[What is required] Determine how many lines in the entries below contain the word "computer". The reply is that number alone.
*** Data to process ***
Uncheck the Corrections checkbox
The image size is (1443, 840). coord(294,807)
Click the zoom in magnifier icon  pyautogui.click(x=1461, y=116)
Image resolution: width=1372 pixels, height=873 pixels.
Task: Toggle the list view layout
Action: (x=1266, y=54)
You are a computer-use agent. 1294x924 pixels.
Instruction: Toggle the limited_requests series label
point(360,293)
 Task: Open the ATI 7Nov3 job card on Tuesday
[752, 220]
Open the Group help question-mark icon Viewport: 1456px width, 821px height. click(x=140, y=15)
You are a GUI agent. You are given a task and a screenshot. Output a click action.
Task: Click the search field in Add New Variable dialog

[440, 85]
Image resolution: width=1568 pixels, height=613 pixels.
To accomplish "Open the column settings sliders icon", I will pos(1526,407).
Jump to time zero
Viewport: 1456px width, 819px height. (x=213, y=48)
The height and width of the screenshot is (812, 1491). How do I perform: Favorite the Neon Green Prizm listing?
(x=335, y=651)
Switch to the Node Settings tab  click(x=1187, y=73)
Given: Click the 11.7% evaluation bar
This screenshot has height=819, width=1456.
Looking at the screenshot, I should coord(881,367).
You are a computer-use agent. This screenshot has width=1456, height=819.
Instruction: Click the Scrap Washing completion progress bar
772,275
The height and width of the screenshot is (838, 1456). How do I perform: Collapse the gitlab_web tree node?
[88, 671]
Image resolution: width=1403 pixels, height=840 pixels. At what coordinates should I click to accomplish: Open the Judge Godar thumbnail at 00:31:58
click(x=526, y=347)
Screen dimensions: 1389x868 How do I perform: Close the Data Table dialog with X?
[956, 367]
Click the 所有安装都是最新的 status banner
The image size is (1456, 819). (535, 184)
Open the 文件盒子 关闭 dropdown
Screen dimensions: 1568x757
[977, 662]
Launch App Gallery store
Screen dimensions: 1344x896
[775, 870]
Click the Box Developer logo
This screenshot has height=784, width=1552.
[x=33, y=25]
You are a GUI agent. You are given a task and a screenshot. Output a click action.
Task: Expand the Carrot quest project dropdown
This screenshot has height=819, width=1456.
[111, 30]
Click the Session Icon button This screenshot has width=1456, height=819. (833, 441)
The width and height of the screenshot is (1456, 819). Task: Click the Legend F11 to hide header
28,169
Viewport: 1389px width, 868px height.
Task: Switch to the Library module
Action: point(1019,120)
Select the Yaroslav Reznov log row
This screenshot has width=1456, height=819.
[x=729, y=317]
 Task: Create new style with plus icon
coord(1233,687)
*** End of Data to process ***
[Exercise result] 2